### Task details
Rewrite the entries from the line containing "Task: Click the iss localhost:8080 URL line" down to the line containing "[x=28, y=393]", replacing "Block tab" with "Layers tab" and leaving everything else unchanged.

### Rows
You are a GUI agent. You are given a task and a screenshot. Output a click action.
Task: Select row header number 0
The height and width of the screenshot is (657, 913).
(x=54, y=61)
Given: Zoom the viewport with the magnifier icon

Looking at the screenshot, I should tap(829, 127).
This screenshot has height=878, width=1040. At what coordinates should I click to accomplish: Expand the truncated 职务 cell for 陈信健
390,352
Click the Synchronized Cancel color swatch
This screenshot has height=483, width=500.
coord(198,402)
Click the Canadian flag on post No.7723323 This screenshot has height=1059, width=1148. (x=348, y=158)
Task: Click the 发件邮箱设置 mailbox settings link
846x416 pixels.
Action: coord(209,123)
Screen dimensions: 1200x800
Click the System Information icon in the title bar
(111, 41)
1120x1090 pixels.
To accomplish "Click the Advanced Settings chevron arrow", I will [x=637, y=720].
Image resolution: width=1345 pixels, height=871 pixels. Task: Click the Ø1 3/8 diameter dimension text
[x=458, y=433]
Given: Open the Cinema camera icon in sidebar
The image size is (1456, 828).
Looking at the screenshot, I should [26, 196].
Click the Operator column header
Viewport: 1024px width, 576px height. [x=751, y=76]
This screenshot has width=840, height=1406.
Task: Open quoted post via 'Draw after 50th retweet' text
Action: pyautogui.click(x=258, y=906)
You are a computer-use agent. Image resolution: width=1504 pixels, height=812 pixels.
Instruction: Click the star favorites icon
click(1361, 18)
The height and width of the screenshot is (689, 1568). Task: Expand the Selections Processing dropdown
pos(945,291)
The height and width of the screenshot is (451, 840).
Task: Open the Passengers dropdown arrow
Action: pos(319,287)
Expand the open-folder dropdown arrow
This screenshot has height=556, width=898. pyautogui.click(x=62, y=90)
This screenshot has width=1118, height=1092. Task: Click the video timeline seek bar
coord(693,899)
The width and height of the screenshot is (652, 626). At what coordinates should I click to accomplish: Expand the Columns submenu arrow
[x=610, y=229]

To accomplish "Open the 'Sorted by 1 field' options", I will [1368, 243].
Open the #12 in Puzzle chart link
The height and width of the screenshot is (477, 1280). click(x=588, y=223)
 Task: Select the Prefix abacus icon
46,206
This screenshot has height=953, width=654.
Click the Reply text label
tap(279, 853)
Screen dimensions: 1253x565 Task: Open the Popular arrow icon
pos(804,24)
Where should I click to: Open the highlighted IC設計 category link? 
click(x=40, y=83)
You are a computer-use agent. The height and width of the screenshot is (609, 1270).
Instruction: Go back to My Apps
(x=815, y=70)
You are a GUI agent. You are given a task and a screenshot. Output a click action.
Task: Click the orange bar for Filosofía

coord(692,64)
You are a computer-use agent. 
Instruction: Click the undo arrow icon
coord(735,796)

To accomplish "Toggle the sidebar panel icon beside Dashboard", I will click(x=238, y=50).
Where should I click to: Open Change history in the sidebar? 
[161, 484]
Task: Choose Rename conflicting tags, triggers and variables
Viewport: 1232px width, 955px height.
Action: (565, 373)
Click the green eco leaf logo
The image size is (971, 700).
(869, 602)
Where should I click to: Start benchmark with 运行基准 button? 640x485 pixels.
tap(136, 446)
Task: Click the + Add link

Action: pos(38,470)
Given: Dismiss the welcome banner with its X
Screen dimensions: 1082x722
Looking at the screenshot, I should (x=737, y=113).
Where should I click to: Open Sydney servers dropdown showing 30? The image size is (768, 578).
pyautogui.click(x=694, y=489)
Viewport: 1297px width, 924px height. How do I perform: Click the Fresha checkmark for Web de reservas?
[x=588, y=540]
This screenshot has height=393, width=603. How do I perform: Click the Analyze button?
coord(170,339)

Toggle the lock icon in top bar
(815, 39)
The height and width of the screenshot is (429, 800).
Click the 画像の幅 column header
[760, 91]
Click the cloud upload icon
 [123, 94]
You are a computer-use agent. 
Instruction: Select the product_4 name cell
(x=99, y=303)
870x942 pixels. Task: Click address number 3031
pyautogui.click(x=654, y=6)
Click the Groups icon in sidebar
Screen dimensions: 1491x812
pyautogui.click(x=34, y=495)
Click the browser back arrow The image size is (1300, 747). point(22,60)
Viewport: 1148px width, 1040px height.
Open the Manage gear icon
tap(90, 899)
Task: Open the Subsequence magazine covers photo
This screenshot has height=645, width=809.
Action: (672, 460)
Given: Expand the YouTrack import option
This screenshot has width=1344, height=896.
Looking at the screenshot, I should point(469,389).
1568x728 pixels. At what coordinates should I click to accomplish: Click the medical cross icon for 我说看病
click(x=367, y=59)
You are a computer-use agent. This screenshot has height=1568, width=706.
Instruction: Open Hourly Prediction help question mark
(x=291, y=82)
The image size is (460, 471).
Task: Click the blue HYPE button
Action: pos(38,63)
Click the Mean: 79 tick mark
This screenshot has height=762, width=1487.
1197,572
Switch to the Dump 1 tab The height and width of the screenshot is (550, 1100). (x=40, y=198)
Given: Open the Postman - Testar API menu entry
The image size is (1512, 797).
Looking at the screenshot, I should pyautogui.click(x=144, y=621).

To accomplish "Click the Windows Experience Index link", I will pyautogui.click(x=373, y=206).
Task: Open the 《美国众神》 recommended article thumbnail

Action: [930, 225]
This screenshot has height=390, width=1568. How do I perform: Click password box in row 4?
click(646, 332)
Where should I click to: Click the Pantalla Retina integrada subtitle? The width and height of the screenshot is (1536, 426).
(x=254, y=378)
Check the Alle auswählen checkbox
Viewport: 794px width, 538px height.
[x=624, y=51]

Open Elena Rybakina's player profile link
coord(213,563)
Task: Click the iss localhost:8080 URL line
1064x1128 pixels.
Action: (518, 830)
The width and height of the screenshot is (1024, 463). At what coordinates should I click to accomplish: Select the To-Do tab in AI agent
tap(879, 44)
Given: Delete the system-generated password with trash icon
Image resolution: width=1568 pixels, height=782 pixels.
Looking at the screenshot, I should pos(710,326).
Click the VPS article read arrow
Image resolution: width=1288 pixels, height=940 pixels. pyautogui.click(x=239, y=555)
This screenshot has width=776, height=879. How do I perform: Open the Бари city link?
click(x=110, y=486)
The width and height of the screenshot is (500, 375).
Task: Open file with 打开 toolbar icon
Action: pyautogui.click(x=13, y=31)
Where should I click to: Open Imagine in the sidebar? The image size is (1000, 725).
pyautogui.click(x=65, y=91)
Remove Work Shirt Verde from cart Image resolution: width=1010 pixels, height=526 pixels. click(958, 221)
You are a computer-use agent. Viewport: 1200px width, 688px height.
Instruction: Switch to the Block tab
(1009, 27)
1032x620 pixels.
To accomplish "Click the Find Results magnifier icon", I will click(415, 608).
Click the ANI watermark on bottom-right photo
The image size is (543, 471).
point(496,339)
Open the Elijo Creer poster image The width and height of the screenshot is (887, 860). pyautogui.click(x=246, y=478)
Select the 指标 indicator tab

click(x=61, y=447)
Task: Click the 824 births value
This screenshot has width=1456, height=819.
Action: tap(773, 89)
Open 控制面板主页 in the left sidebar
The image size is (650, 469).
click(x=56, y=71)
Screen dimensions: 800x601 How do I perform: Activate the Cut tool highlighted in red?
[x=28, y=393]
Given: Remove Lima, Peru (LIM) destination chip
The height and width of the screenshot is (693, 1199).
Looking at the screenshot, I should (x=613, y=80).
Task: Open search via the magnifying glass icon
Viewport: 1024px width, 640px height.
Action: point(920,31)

### Output for this exercise
Task: Click the iss localhost:8080 URL line
1064x1128 pixels.
Action: (518, 830)
The width and height of the screenshot is (1024, 463). At what coordinates should I click to accomplish: Select the To-Do tab in AI agent
tap(879, 44)
Given: Delete the system-generated password with trash icon
Image resolution: width=1568 pixels, height=782 pixels.
Looking at the screenshot, I should pos(710,326).
Click the VPS article read arrow
Image resolution: width=1288 pixels, height=940 pixels. pyautogui.click(x=239, y=555)
This screenshot has width=776, height=879. How do I perform: Open the Бари city link?
click(x=110, y=486)
The width and height of the screenshot is (500, 375).
Task: Open file with 打开 toolbar icon
Action: pyautogui.click(x=13, y=31)
Where should I click to: Open Imagine in the sidebar? The image size is (1000, 725).
pyautogui.click(x=65, y=91)
Remove Work Shirt Verde from cart Image resolution: width=1010 pixels, height=526 pixels. click(958, 221)
You are a computer-use agent. Viewport: 1200px width, 688px height.
Instruction: Switch to the Layers tab
(1009, 27)
1032x620 pixels.
To accomplish "Click the Find Results magnifier icon", I will click(415, 608).
Click the ANI watermark on bottom-right photo
The image size is (543, 471).
point(496,339)
Open the Elijo Creer poster image The width and height of the screenshot is (887, 860). pyautogui.click(x=246, y=478)
Select the 指标 indicator tab

click(x=61, y=447)
Task: Click the 824 births value
This screenshot has width=1456, height=819.
Action: tap(773, 89)
Open 控制面板主页 in the left sidebar
The image size is (650, 469).
click(x=56, y=71)
Screen dimensions: 800x601 How do I perform: Activate the Cut tool highlighted in red?
[x=28, y=393]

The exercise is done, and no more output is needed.